The parties filed cross motions for summary judgment based on the administrative record. By agreement [see 17], and with the Court's approval [see 18], the parties dispensed with Local Rule 56.1 statements. The DOL insists that Plaintiff's lawsuit fails both on account of the failure to exhaust administrative remedies and on the merits. Plaintiffs disagree on both counts.

II. Legal Standards

A. Summary Judgment

Rule 56(a) states that a district court “shall grant” summary judgment “if the movant shows that there is no genuine dispute as to any material fact and the movant is entitled to judgment as a matter of law.” Fed.R.Civ.P. 56(a).

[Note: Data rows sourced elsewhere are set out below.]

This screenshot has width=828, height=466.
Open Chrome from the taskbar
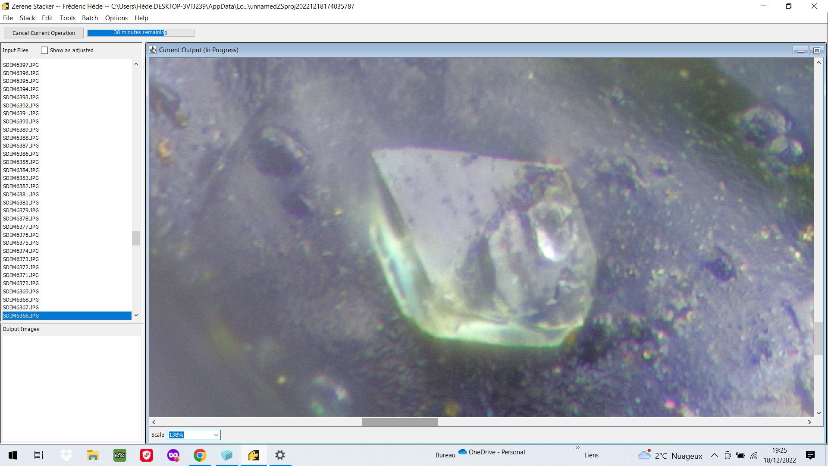[200, 455]
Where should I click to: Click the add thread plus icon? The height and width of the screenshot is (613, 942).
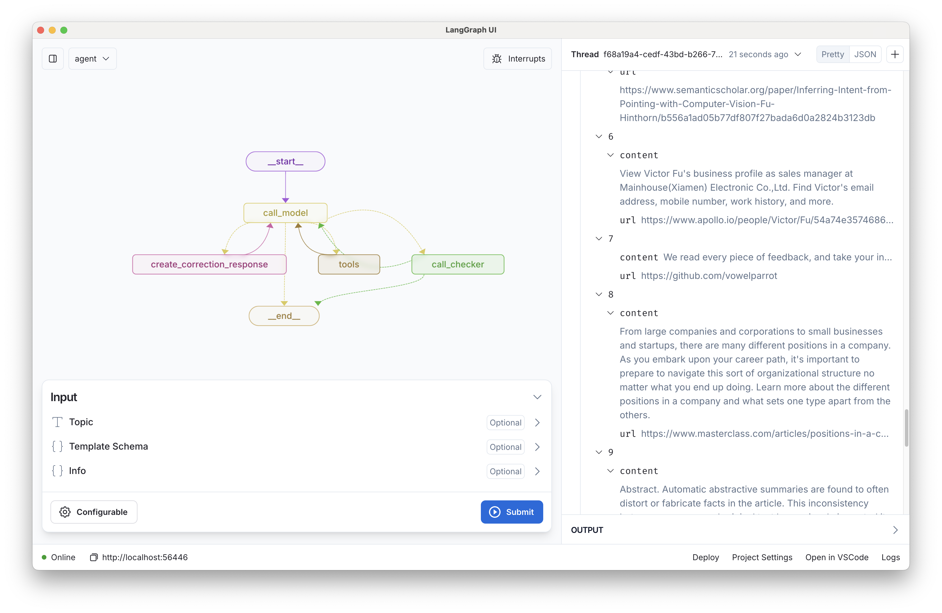(x=895, y=54)
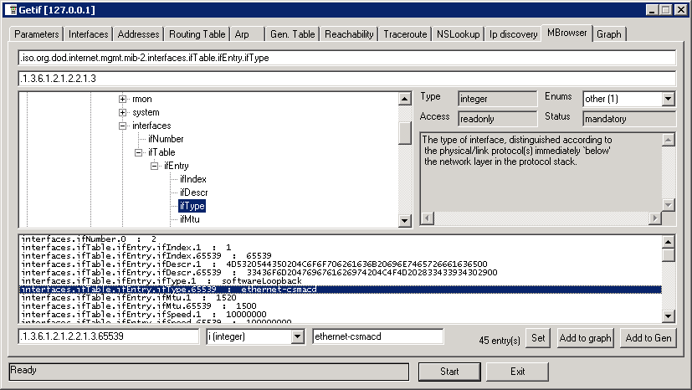The image size is (692, 390).
Task: Click the Set button
Action: [x=539, y=337]
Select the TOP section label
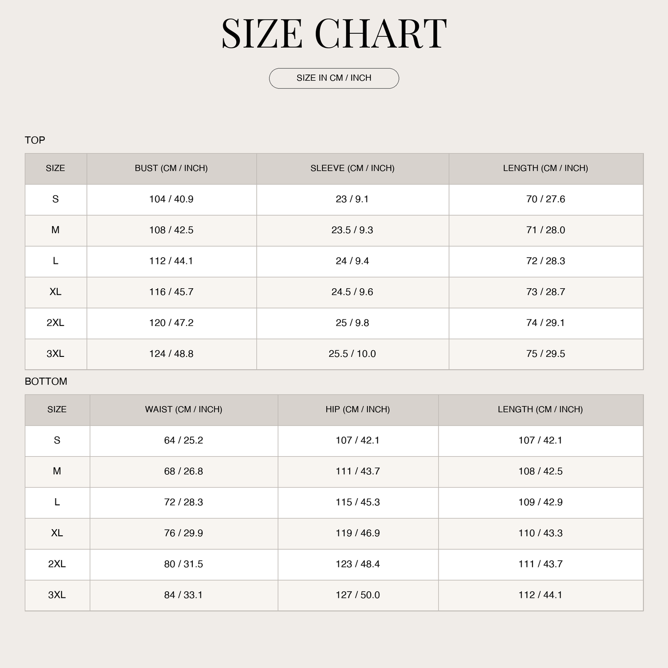Image resolution: width=668 pixels, height=668 pixels. [x=35, y=140]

But the approach to summary judgment when an agency decision is at issue differs a bit from the norm. For, in a case involving review of a final agency action under the APA, “summary judgment instead serves as a ‘mechanism for deciding, as a matter of law, whether the agency action is *** consistent with the APA standard of review.'” Fisher v. Pension Benefit Guar. Corp., 468 F.Supp.3d 7, 18 (D.D.C. 2020) (quoting Cayuga Nation v. Bernhardt, 374 F.Supp.3d 1, 9 (D.D.C. 2019)).

Courts generally give a measure of deference to the agency's decision when reviewing denials of alien labor certifications. See Boutte v. Duncan, 348 Fed.Appx. 151, 154 (7th Cir. 2009); see also Stenographic Machs., Inc. v. Reg'l Adm'r for Emp. & Training, 577 F.2d 521, 524 (7th Cir. 1978). And they set aside an agency decision only when it is “arbitrary, capricious, an abuse of discretion, unsupported by substantial evidence in the case, or not in accordance with law.” Fliger v. Nielsen, 743 Fed.Appx. 684, 687 (7th Cir. 2018) (quoting Little Co. of Mary Hosp. v. Sebelius, 587 F.3d 849, 853 (7th Cir. 2009)); see also Stenographic Machs., 577 F.2d at 524; 5 U.S.C. § 706(2)(A), (E). Furthermore, judicial review is “confined to the administrative record.” Little Co. of Mary Hosp., 587 F.3d at 856. Thus, “[t]o survive summary judgment under the APA, Lis Trucking and Lewandowska must point to facts or factual failings in the administrative record that indicate that the [agency's] decision is arbitrary, capricious, an abuse of discretion, [unsupported by substantial evidence, ] or otherwise not in accordance with law.” Advanced Cabinets Corp. v. Mayorkas, 2021 WL 825608, at *1 (N.D. Ill. Mar. 4, 2021) (cleaned up).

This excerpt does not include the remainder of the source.